Nach dem kurzen, ruhigen, jedoch abgefahrenen Intermezzo ‘Tomorrow’ bietet das Titelstück erst mal Drama pur mit leicht anklagenden Vocals. Schlagzeugtechnisch zuckt man im Takt von MARILLIONs ‘Forgotten Sons’ und frönt einem erzählenden Keyboardintermezzo, welches auf das folgende, zweite Instrumental ‘Dreams’ vorbereitet. Nun ist es also in bester Krautrockstimmung an der Zeit, mit dem Raumschiff Orion auf Patrouille zu streifen und die sphärischen Weiten der ELOY-‘Floating’-Ära zu erkunden, deren Treibstoff die beruhigenden Basslinien und der hypnotische Rhythmus zu den wabernden Keyboardsounds und der improvisierenden Gitarre liefern. Jam ist angesagt, aber jener der mitreißenden Sorte, Schlagwerker Hans Schweiß hat damals seinem Namen wahrscheinlich erheblich Tribut gezollt. Den Abschluss bildet das ruhige ‘Choral’, bei dem nicht nur Freunde der ersten KING CRIMSON feucht laufen.

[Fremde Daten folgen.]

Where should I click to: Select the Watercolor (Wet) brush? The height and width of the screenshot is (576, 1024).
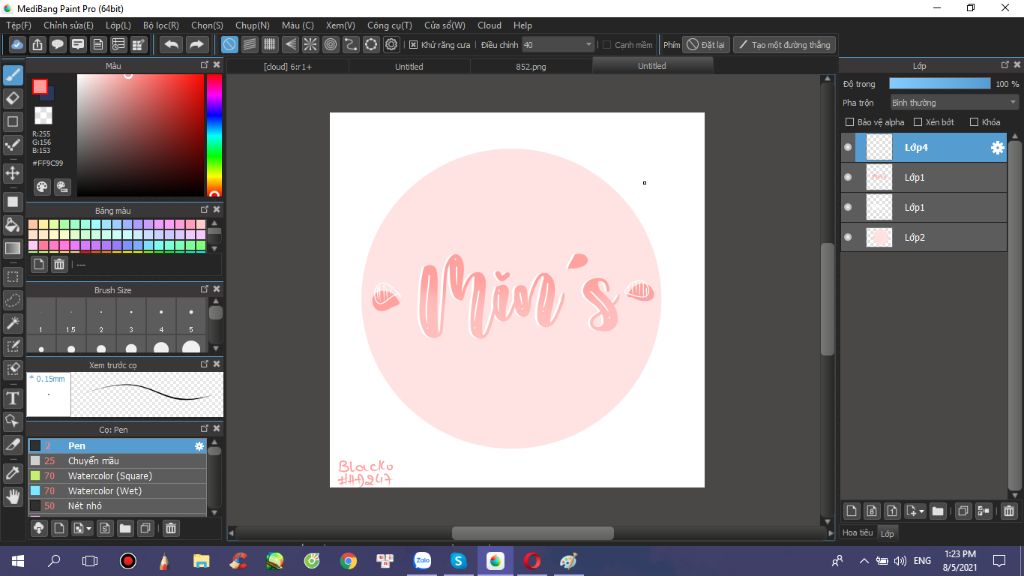(x=104, y=491)
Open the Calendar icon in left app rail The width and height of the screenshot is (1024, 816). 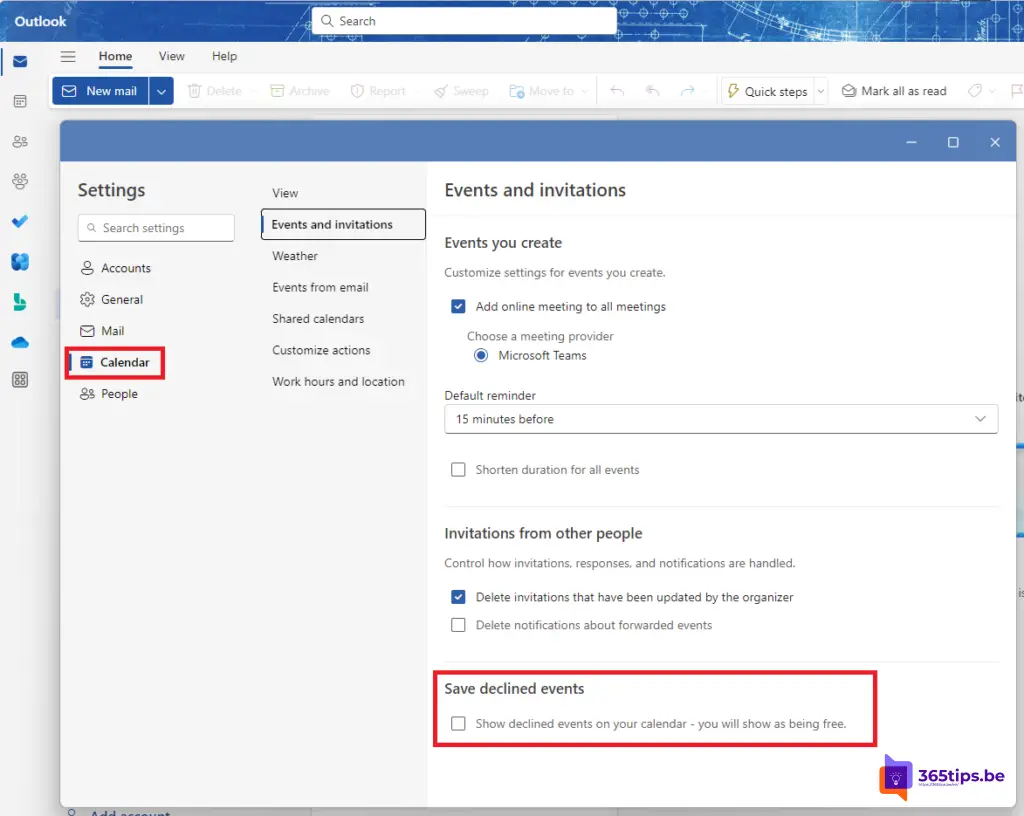click(x=20, y=102)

Sehr schön ist auf dem kompletten Album die stetige Abwechslung zwischen positiver und dramatischer Stimmung, in einer Dynamik, die nach Schallplatte schreit. Dies alles natürlich in dem Referenzsound von der zu früh gegangenen Produzentenlegende Conny Plank, der wie kein anderer die Musik dieser Zeit beeinflusst hat und durch seinen Ideenreichtum, Experimentiergeist und seiner menschlichen Art bei mehreren Bands dieser Epoche gar als zusätzliches Bandmitglied galt. Aufgrund der traurigen Gegebenheit, dass dieses Werk meines Wissens der einzige Langspieler ist, der zu Wolfgangs Lebzeiten auf den Markt kam (Er wurde vor der Veröffentlichung seines Magnum Opus WUNDERBAR in der Düsseldorfer Altstadt von einem Aggrodroog grundlos erstochen), bleibt mir die traurige Pflicht, als auch die Ehre, diesem Tondokument die einzige nachträgliche Auszeichnung zu verleihen, die dessen würdig ist: Klassiker.
Ab auf die Einkaufsliste, Tränen abgewischt …

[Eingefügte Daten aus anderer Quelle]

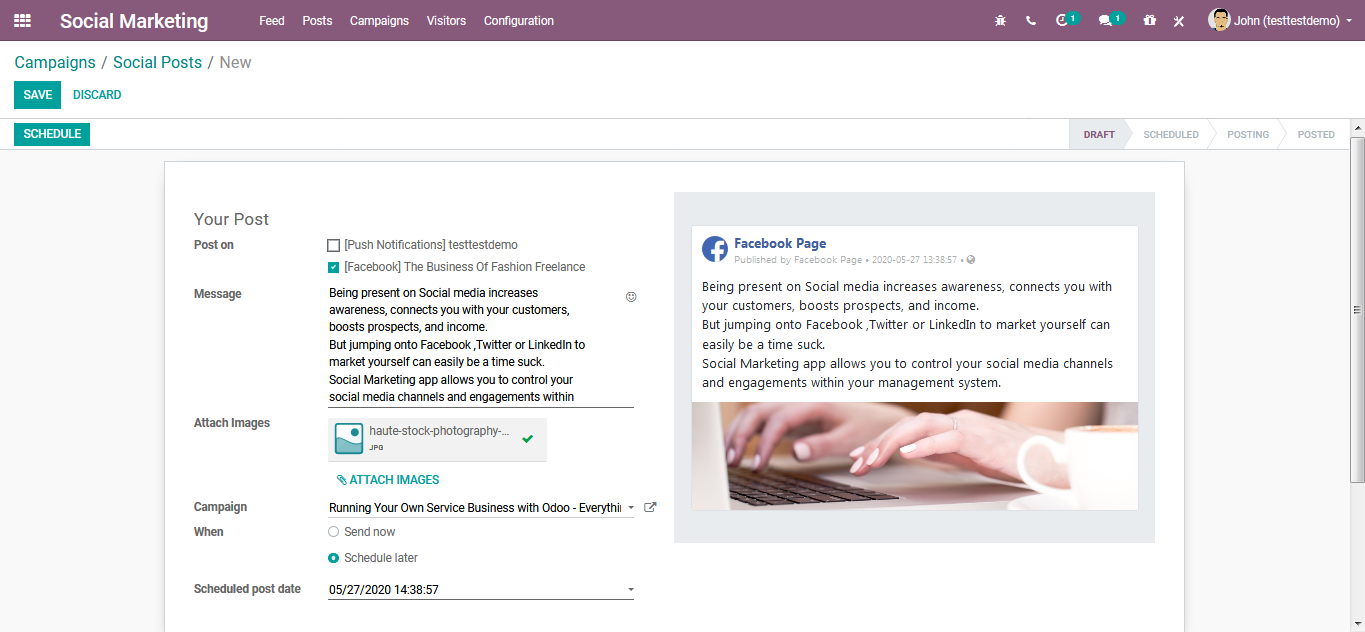The image size is (1365, 632).
Task: Select the Schedule later radio option
Action: 334,558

Wer sich darüberhinaus für diese einzigartige Zeit des elektronischen Aufbruchs in der Rockmusik interessiert, dem sei folgendes Buch – bestehend aus Interviews und Erinnerungen von Musikern und Zeitzeugen – wärmstens ans Herz gelegt: Rüdiger Esch: Electri_City – Elektronische Musik aus Düsseldorf, aus dem Suhrkamp Verlag.